— start of Excerpt to read —

Answering some really bad arguments against arming teachers in Florida

Florida lawmakers are trying to allow school districts to arm teachers, and there are some really ill-informed and nonsensical arguments against the idea out there.

On Tuesday, the Florida Senate approved a bill to allow public school teachers to carry firearms if local school boards agree to it. Conservative Gov. Ron DeSantis has previously expressed an openness to the idea, but it still hasn't passed the House.

Under the bill, the educators who choose to bring guns to school would would have to undergo a psychological evaluation and also take over 140 hours of training, which would be evaluated by local law enforcement.

Here are some of the arguments against it.

"What if someone takes the gun when the teacher's not looking?" Escambia County Schools Superintendent Malcolm Thomas asked in opposition in a story at WEAR. "What if the teacher gets mad and inappropriately waves that gun and it goes off?”

Yes, because someone who undergoes a psych evaluation and logs way more training hours than your average concealed carry permit holder is going to leave a gun unsecured around schoolchildren or wildly brandish a handgun around students.

Gun locks and safes exist. Retention holsters also exist. And people who have been trained how to use guns properly and responsibly will know about both of them. Superintendent Thomas apparently has a very low opinion of the competence of the Sunshine State's public school teachers or just those under his employ, if those questions are any indication.

— end of Excerpt to read —
— start of Entries provided —

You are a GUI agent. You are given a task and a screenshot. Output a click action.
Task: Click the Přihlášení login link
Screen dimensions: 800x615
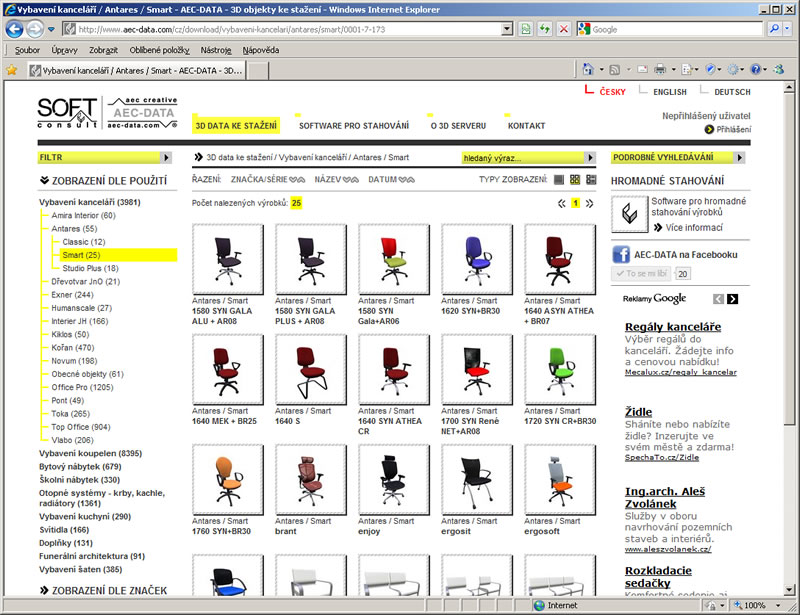(x=733, y=129)
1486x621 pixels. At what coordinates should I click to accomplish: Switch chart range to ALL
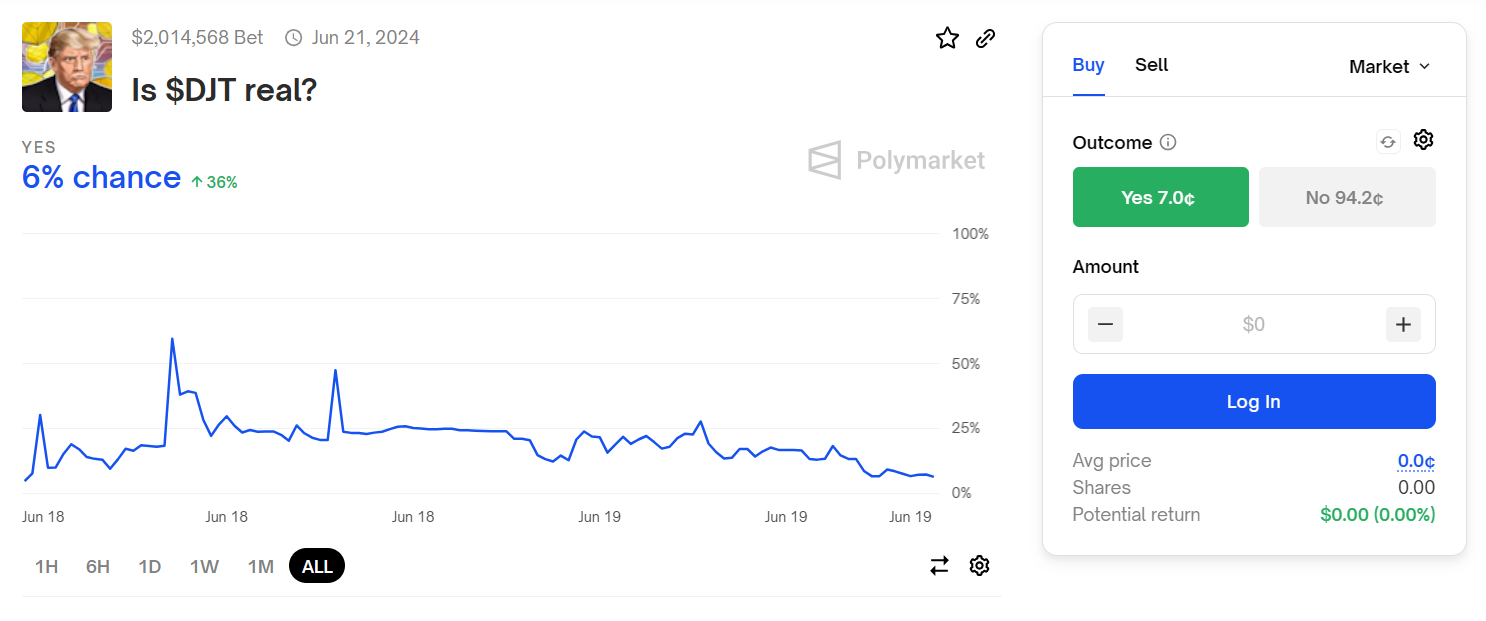tap(317, 567)
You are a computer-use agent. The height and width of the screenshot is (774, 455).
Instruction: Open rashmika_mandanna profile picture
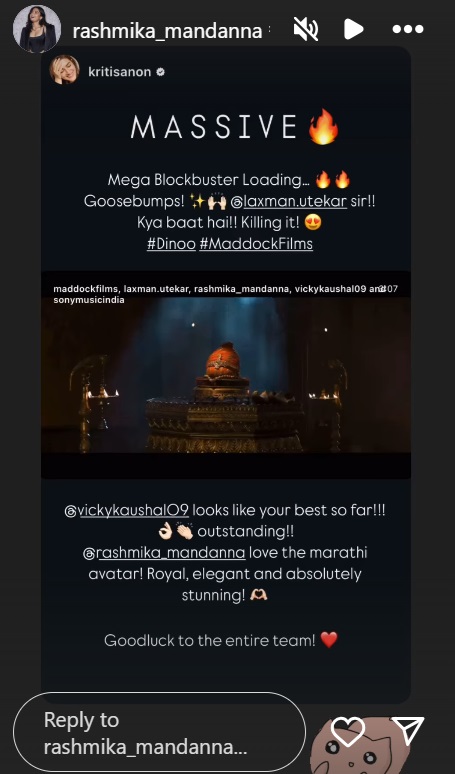[37, 29]
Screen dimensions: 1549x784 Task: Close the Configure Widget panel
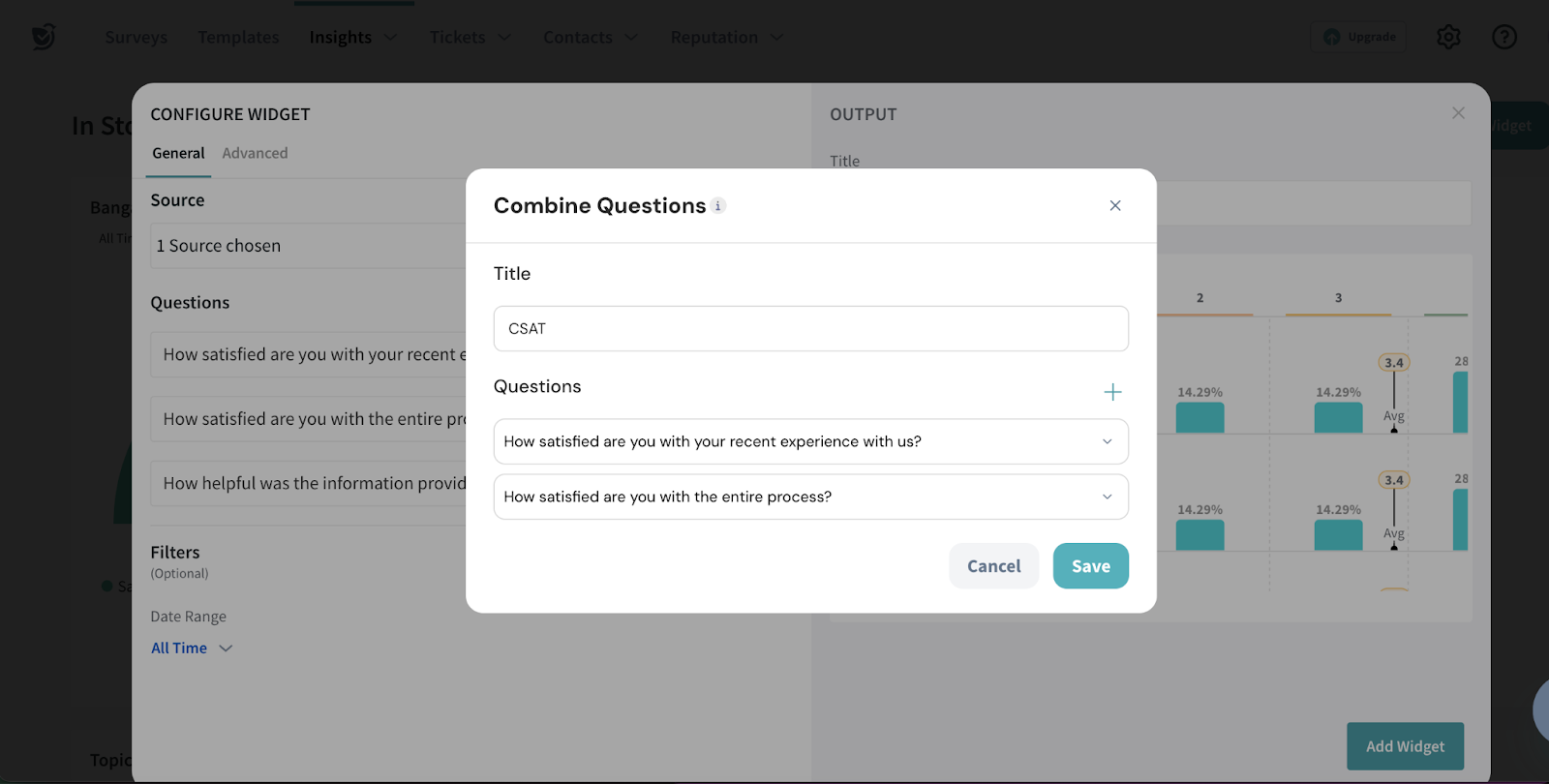pyautogui.click(x=1458, y=113)
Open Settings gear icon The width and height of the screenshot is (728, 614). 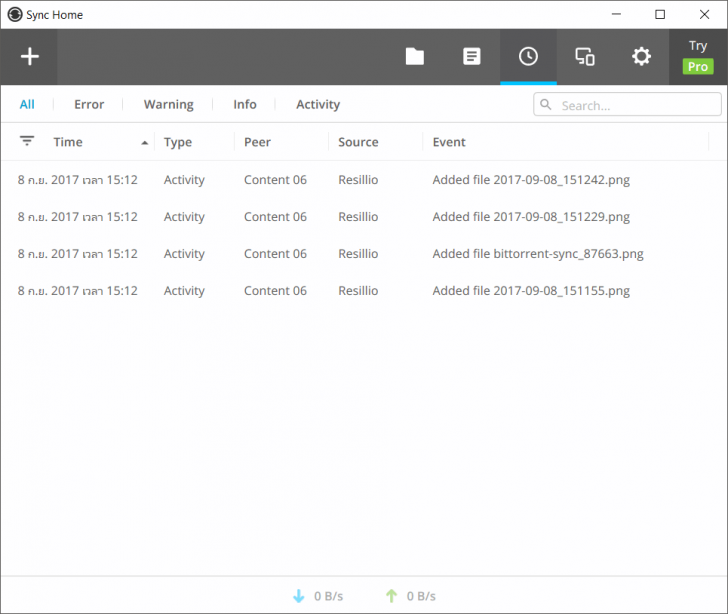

— end of Entries provided —

## Required actions
A) Switch "psychological evaluation" to "mental health screening" and write out the part of the text on arming teachers between "Under the bill, the" and "arguments against it.", inclusive.
B) Pick out every line of the rows that contains the string "dimensions", where upper and lower case count.
The text and the rows were taken from separate sources.

## Completed exercise
A)
Under the bill, the educators who choose to bring guns to school would would have to undergo a mental health screening and also take over 140 hours of training, which would be evaluated by local law enforcement.

Here are some of the arguments against it.

B)
Screen dimensions: 800x615
Screen dimensions: 1549x784 Task: Close the Configure Widget panel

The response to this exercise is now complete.